Deutsche Bank lures Daiwa team to begin mortgage-backed unit.

Deutsche Bank Securities Corp., the U.S. investment banking unit of Germany's Deutsche Bank, has hired a team from Daiwa Securities America, Inc. to launch a mortgage- and asset-backed securities department, the German bank said Wednesday.

The new unit will be part of Deutsche Bank's fixed income division and will be headed by Howard B. Hill, who joins Deutsche bank from Daiwa Securities.

Mr.
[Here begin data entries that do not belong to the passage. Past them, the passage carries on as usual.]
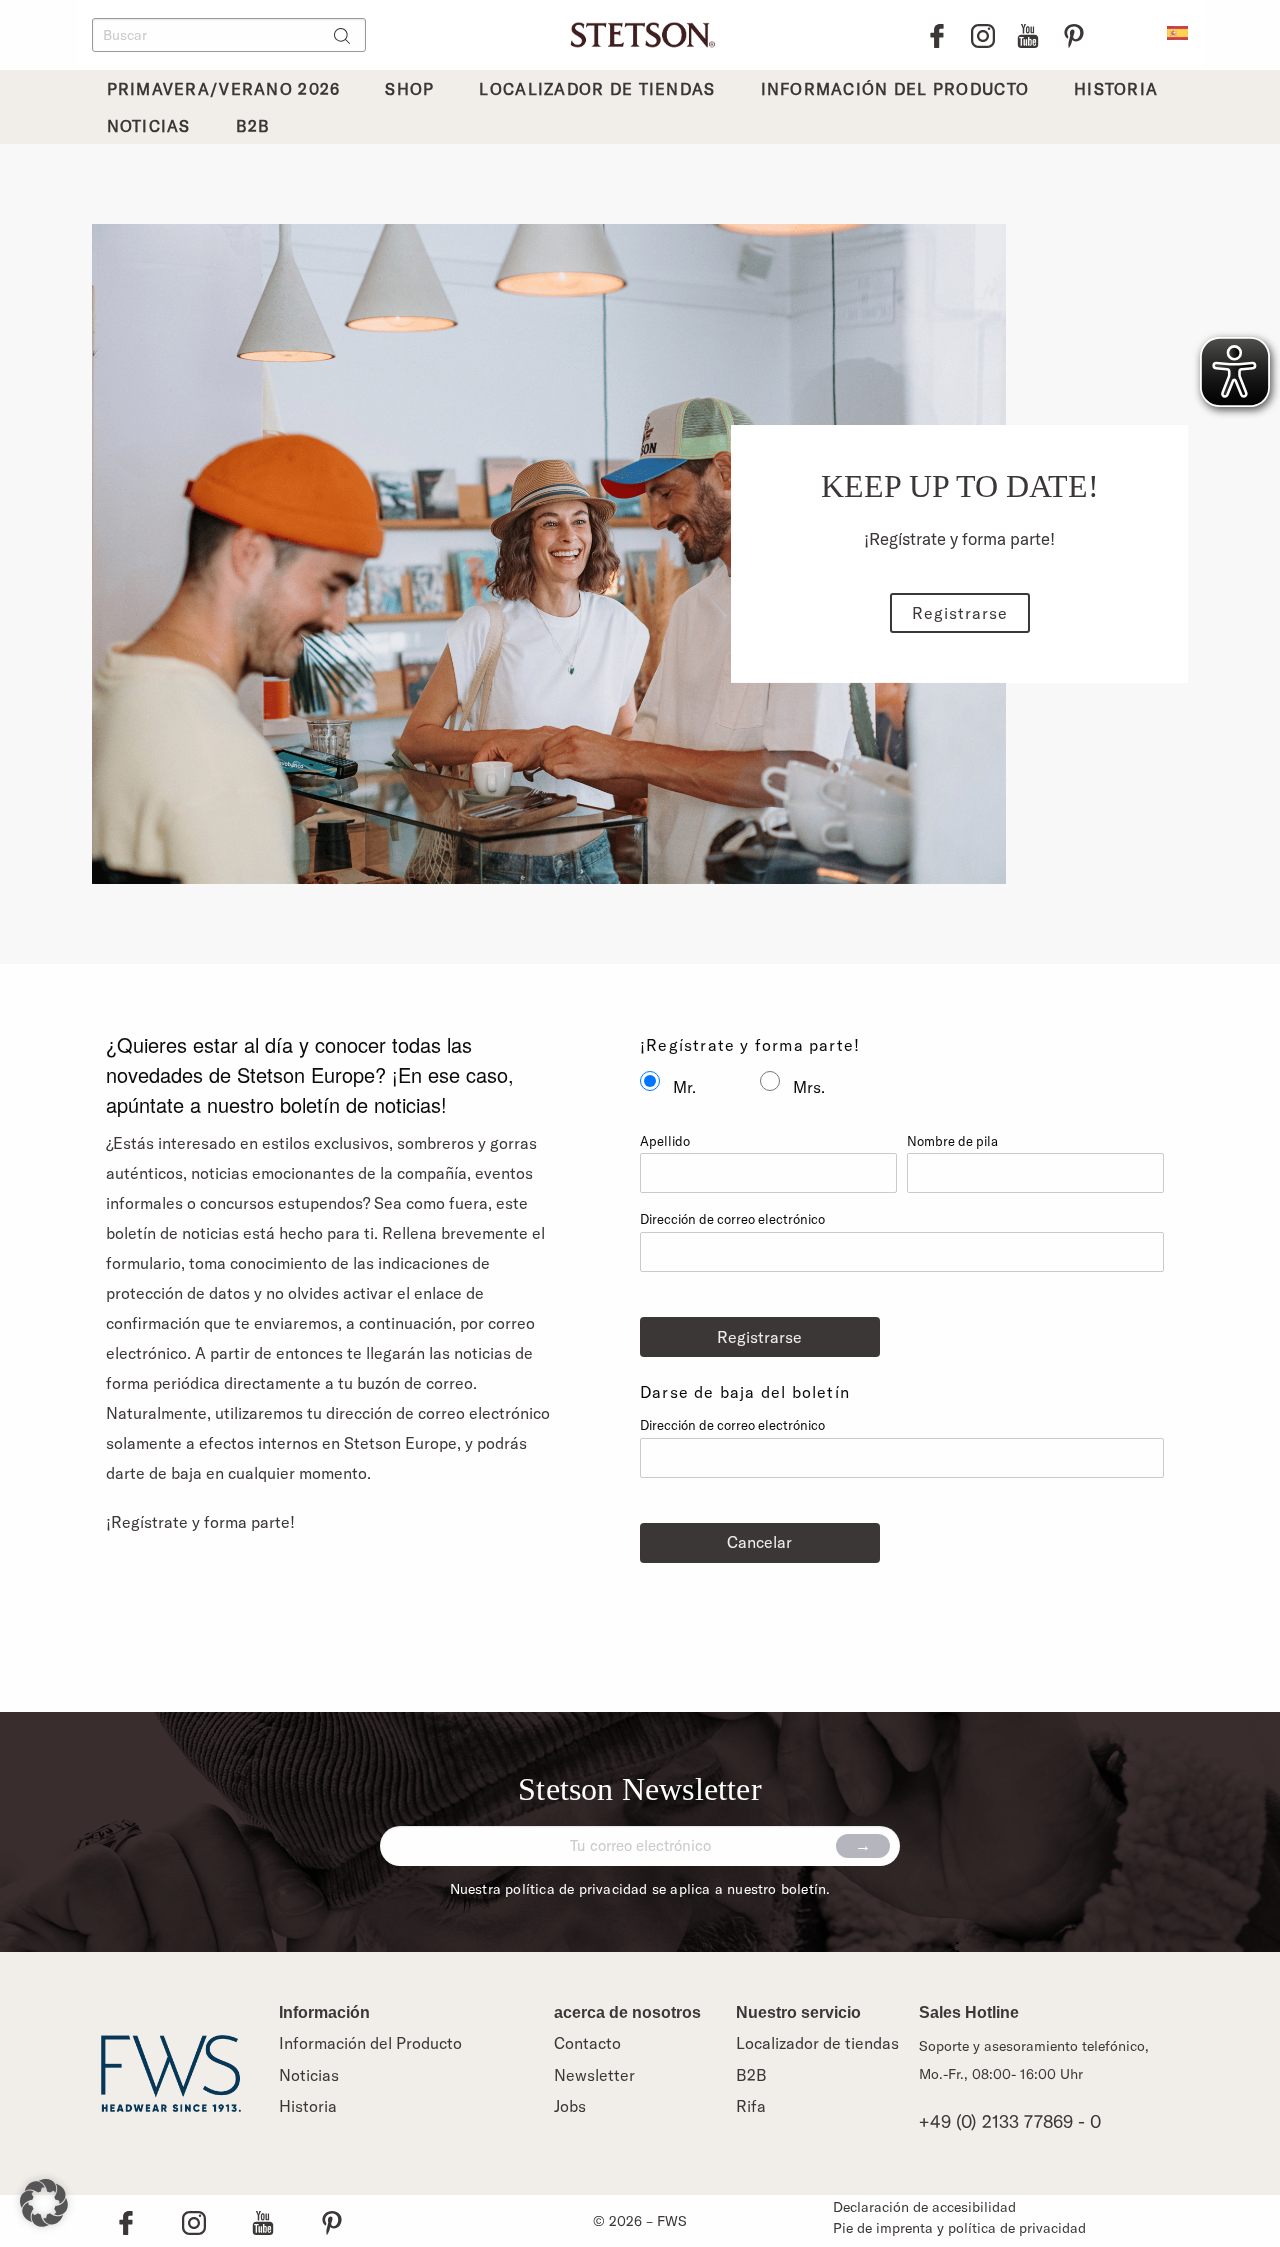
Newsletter (594, 2075)
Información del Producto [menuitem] (895, 89)
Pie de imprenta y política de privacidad (959, 2228)
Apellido (665, 1141)
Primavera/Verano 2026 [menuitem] (224, 89)
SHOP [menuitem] (409, 89)
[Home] (639, 32)
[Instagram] (983, 35)
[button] (44, 2203)
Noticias (309, 2075)
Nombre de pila (952, 1141)
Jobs (570, 2106)
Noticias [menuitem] (149, 126)
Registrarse (960, 613)
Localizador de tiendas (817, 2043)
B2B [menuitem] (253, 126)
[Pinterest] (1074, 35)
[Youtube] (1028, 35)
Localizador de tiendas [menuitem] (597, 89)
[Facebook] (937, 35)
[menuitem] (1177, 31)
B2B (751, 2075)
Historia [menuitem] (1116, 89)
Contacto (587, 2043)
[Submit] (863, 1846)
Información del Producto (370, 2043)
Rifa (751, 2106)
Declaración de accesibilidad (924, 2207)
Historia (308, 2106)
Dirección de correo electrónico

Hill previously worked at UBS Securities as head of the Swiss bank's mortgage finance unit.

He has also worked at Prudential Bache Securities Corp., where he set up a financial strategies group.

He joins Deutsche Bank with five other members of a team hired from Daiwa, including Edward F. Peterson, who will head analytic systems development and production, and Gerard E. Sneider, head of commercial multifamily securitization.

Also joining the department's sales team are John M. Fogarty, Sean K. Bailey, and Elias Katz.

Frankfurt-based Deutsche Bank has nearly $26 billion of assets in North America.

The bank last year launched a concerted drive to build up its corporate and investment banking operations in the United States.

As part of the move, Deutsche Bank gave up its grandfathered, or retroactive, investment banking powers and restructured its capital markets operations under a Section 20 unit.

Like other foreign banks, Deutsche Bank is moving into asset securitization as part of a broader push by U.S. and foreign banks into packaging and selling off loans in the market.

Double Benefit Seen

Asset securitization is particularly attractive to banks because of the fee income it brings in and because it permits banks to get loans off their books, thereby reducing the need for them to tie down capital against potential problems.

With its AAA rating from major credit rating agencies, Deutsche is especially well placed to originate and sell assets.

John J. Meehan, managing director and head of fixed income at Deutsche Bank Securities, said the bank's move into originating and trading securitized assets is part of a "logical step" in Deutsche Bank's efforts to expand "our global securities capability further into North America."